> [ASSIGNED TASK]:
Would you repeat all the lines below, exactly as they stand?

> [EXTRACTED DATA]:
Segment Open

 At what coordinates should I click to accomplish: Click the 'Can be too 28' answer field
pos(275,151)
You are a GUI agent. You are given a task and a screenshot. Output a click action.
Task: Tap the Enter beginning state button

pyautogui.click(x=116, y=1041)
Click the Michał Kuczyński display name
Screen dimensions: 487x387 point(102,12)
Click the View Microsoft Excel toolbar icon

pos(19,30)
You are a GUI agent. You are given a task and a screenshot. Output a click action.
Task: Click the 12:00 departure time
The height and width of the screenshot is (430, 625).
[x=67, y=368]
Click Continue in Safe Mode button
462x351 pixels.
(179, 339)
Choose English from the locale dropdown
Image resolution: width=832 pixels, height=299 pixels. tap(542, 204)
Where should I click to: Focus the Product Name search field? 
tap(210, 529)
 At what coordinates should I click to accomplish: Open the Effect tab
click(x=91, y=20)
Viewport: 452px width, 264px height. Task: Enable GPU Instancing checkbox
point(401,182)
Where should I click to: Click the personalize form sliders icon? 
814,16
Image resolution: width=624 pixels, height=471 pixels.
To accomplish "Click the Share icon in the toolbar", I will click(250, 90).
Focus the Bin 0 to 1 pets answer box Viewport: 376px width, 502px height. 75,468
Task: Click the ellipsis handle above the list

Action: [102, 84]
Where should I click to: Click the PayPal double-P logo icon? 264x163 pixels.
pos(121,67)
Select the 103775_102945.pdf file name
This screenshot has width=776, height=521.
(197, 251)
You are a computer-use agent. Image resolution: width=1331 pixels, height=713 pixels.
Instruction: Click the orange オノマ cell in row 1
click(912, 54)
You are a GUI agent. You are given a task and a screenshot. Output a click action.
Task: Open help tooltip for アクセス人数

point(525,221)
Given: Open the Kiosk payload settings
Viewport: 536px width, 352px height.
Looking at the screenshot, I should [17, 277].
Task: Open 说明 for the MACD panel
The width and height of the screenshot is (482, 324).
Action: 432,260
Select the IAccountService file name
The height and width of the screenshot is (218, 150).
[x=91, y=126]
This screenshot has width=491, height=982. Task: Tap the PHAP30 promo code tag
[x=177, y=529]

Segment Closed

> [ANSWER BELOW]:
 At what coordinates should I click to accomplish: Click the 'Can be too 28' answer field
pos(275,151)
You are a GUI agent. You are given a task and a screenshot. Output a click action.
Task: Tap the Enter beginning state button

pyautogui.click(x=116, y=1041)
Click the Michał Kuczyński display name
Screen dimensions: 487x387 point(102,12)
Click the View Microsoft Excel toolbar icon

pos(19,30)
You are a GUI agent. You are given a task and a screenshot. Output a click action.
Task: Click the 12:00 departure time
The height and width of the screenshot is (430, 625).
[x=67, y=368]
Click Continue in Safe Mode button
462x351 pixels.
(179, 339)
Choose English from the locale dropdown
Image resolution: width=832 pixels, height=299 pixels. tap(542, 204)
Where should I click to: Focus the Product Name search field? 
tap(210, 529)
 At what coordinates should I click to accomplish: Open the Effect tab
click(x=91, y=20)
Viewport: 452px width, 264px height. Task: Enable GPU Instancing checkbox
point(401,182)
Where should I click to: Click the personalize form sliders icon? 
814,16
Image resolution: width=624 pixels, height=471 pixels.
To accomplish "Click the Share icon in the toolbar", I will click(250, 90).
Focus the Bin 0 to 1 pets answer box Viewport: 376px width, 502px height. 75,468
Task: Click the ellipsis handle above the list

Action: [102, 84]
Where should I click to: Click the PayPal double-P logo icon? 264x163 pixels.
pos(121,67)
Select the 103775_102945.pdf file name
This screenshot has width=776, height=521.
(197, 251)
You are a computer-use agent. Image resolution: width=1331 pixels, height=713 pixels.
Instruction: Click the orange オノマ cell in row 1
click(912, 54)
You are a GUI agent. You are given a task and a screenshot. Output a click action.
Task: Open help tooltip for アクセス人数

point(525,221)
Given: Open the Kiosk payload settings
Viewport: 536px width, 352px height.
Looking at the screenshot, I should [17, 277].
Task: Open 说明 for the MACD panel
The width and height of the screenshot is (482, 324).
Action: 432,260
Select the IAccountService file name
The height and width of the screenshot is (218, 150).
[x=91, y=126]
This screenshot has width=491, height=982. Task: Tap the PHAP30 promo code tag
[x=177, y=529]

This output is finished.